Os contratos para o Desenvolvimento e Coesão Territorial assinados entre a Autoridade de Gestão do Alentejo 2030 e as Comunidades Intermunicipais (CIM) do Alto Alentejo, Alentejo Central, Baixo Alentejo, Alentejo Litoral e Lezíria do Tejo representam 440,9 milhões de euros.

A sessão de formalização dos contratos decorreu no auditório da Comissão de Coordenação e Desenvolvimento Regional do Alentejo (CCDRA), na passada sexta-feira, e contou com a presença da ministra da Coesão Territorial, Ana Abrunhosa.

Segundo a CCDRA, “este conjunto de contratos representa a maior verba de sempre atribuída às comunidades intermunicipais da região, significando cerca de 40 por cento da totalidade da dotação financeira do Programa Alentejo 2030”.

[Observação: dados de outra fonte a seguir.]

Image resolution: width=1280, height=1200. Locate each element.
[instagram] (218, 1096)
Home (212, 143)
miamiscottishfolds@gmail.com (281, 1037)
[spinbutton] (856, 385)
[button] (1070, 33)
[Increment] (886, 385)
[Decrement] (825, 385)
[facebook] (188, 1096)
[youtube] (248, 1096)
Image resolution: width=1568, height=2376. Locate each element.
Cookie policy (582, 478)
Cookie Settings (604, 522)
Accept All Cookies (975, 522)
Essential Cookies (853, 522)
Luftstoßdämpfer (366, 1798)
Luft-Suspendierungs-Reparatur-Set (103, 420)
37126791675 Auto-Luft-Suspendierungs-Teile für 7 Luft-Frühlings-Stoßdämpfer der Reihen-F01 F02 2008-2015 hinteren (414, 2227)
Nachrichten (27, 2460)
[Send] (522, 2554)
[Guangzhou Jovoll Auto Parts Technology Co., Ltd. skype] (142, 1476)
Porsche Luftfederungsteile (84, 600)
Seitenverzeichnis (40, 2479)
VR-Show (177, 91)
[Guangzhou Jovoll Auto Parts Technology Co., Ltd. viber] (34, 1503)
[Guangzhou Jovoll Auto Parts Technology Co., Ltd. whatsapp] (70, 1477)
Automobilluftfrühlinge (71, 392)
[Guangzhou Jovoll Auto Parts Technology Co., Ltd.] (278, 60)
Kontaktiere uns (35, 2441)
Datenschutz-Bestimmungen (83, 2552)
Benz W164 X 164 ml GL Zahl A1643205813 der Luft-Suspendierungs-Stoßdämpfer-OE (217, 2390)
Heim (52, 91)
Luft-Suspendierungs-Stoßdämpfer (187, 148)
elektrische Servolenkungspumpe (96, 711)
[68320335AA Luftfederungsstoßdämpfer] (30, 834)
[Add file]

A mesma fonte realçou que “os contratos foram assinados entre a Autoridade de Gestão do Alentejo 2030 e os presidentes das comunidades intermunicipais, nomeadamente Hugo Hilário (CIMAA), Carlos Pinto de Sá (CIMAC), António Bota (CIMBAL), Vítor Proença (CIMAL) e Pedro Ribeiro (CIMLT)”.

Citado na nota de imprensa, António Ceia da Silva, presidente da Comissão Diretiva da Autoridade de Gestão do Alentejo 2030, sublinhou que “os contratos assinados representam uma parceria sólida entre o Ministério da Coesão Territorial, a Autoridade de Gestão e as comunidades intermunicipais, mas também as autarquias e demais agentes locais, com o objetivo comum de impulsionar o progresso e o bem-estar em todo o Alentejo”.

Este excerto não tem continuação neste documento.